Het zijn barre tijden voor landen die economisch sterk afhankelijk zijn van olie- of gasproductie en waar de kostprijs van deze productie relatief hoog ligt. Doordat de olieprijzen het afgelopen jaar met meer dan 50 procent daalden moeten landen als Rusland of Venezuela hun gas en olie met verlies verkopen. In Noorwegen wordt de crisis als een zoveelste teken gezien dat de economie minder afhankelijk moet worden van olie-export. Het uitvoeren van hoogtechnologische toepassingen kan een alternatieve bron van inkomsten worden, zo schrijft de Zwitserse krant Le Temps.
Het Noorse stadje Stavanger, gelegen aan de zuidoostelijke kust, leeft op het ritme van de olieproductie. Toen dat ritme het afgelopen jaar vertraagde merkte Stavanger onmiddellijk de gevolgen. Met een prijs van nog slechts 45 dollar per vat – tegen 90 dollar een jaar geleden – kunnen Noorse olieproducenten niet op tegen de internationale concurrentie. De werkloosheid in het stadje steeg van 2.1 tot 3.6 procent, de vastgoedprijzen daalden met bijna 4 procent, vliegtuigmaatschappijen schrapten hun verbindingen met de Europese hoofdsteden en zelfs de pas geopende verbinding met de Texaanse oliehoofdstad Houston werd stopgezet.
Rijp voor het museum?
In het petroleummuseum van Stavanger is er op het einde van de expositie plaatsgemaakt voor een woordje uitleg over de huidige crisis. “De internationale oliemarkt heeft fundamentele veranderingen ondergaan sinds de jaren ’70. De prijzen zijn geklommen en ingestort en dat verschillende keren na mekaar. Noorwegen is erg kwetsbaar voor deze schommelingen en heeft weinig mogelijkheden deze te beïnvloeden,” zo staat er te lezen op de infoborden.
Auteur Simen Saetre is het daarmee eens. Voor zijn boek Petromania onderzocht hij de Noorse afhankelijkheid van olie. Aan Le Temps vertelt hij dat het diversifiëren van de economie, het aanboren van andere inkomstenbronnen, gemakkelijker gezegd dan gedaan is. “Iedereen spreekt erover maar niemand doet er iets aan,” zo klaagt hij. Voor Saetra ligt de oplossing in het exporteren van kennis en technologie die opgebouwd werd voor de petroleumindustrie maar die ook voor andere toepassingen kan gebruikt worden. “We moeten kijken hoe dat lukt in Stavanger, daar is de situatie momenteel het moeilijkste,” aldus de schrijver.

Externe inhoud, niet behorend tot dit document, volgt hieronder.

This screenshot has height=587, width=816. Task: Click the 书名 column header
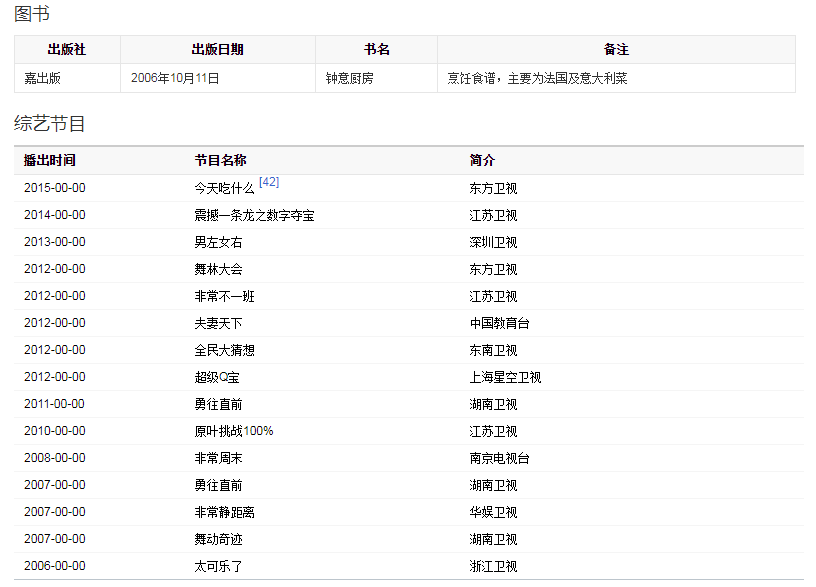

Als hoofd van investeringsfonds Skagen, gevestigd in Stavanger, kent Ole Soeberg die moeilijkheden perfect. “De situatie is dezelfde als die van fabrikanten van paardengarelen aan het begin van de 20e eeuw. Zelfs al was de tractor toen net uitgevonden, toch bleven ze investeren in het produceren van hun garelen.” Ook voor Soeberg ligt de oplossing in het ontwikkelen van een aantal hoogtechnologische exporten.
Export naar Mars
Eén voorbeeld daarbij is Zaptec. Dat bedrijf, gevestigd in een innovatiepark in Stavanger, is erin geslaagd een samenwerking met de Nasa op te zetten om onderzoek te doen naar plasmaboringen op Mars. De techniek voor boringen met plasma werd oorspronkelijk ontwikkeld voor de petroleumindustrie. Zaptec werkt voor autobouwer Renault ook aan laadstations voor z’n elektrische wagens.
De economische toekomst van Noorwegen is moeilijk te voorspellen, besluit Le Temps. In het museum van Stavanger houden ze alvast nog wat plaats vrij, misschien een teken dat het verhaal voor de Noorse olie-industrie toch nog niet helemaal afgelopen is.